The LBJ telephone tapes reveal Johnson's complex persona as no paper document possibly could. In them we hear the man himself, cajoling, flattering, soothing, blustering, pleading—LBJ had as many stops as a pipe organ, and he used them to create an infinite variety of harmonies to get what he wanted.

One of the things he wanted in early 1964 was an excise tax bill, which was in deep trouble in the Senate. Using the telephone, his favorite instrument, the President went to work.


LBJ (To Senator Abraham Ribicoff): "Abe, Can't you go with us on this excise tax thing and let us get a bill? Goddammit, you need to vote with me once in a while."

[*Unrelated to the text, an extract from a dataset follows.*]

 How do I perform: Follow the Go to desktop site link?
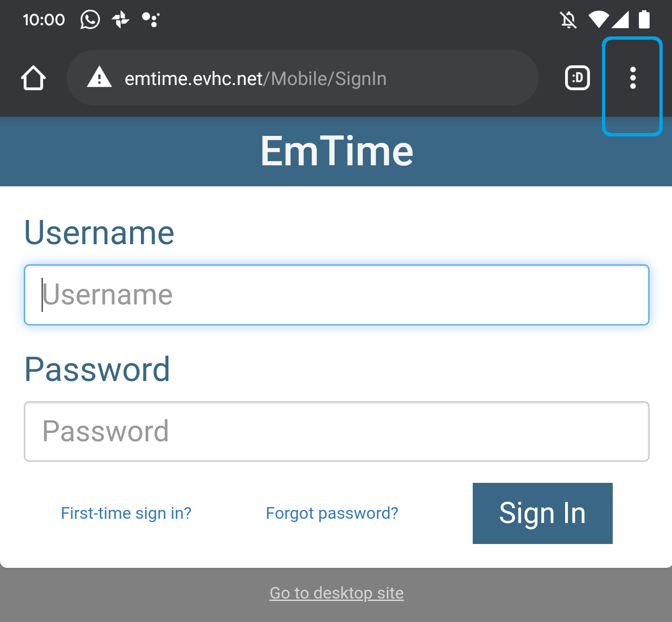(x=336, y=593)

LBJ (To Senator Everett Dirksen, Senate Minority Leader): "Now you're not going to beat me on excise taxes and ruin my budget this year. . . . Who are you going to take? You gonna take all your Republicans? Give me one or two of them, and let them be prudent, and you'll see how you're going to let me win by one vote in there . . . ."

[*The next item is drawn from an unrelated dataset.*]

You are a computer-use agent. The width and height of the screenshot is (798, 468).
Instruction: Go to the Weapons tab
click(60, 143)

Dirksen: "You never talked that way when you were sitting in that front seat" (meaning when LBJ was Majority Leader).

LBJ: "I did if my country was involved. I voted for Ike one time when [Republican Majority Leader William] Knowland voted against him. I cast the vote on his foreign aid bill and brought it out of the committee. . . . Don't you kill my goddam tax bill tomorrow."

Dirksen: (Laughs delightedly)


Return to "LBJ Champions the Civil Rights Act of 1964"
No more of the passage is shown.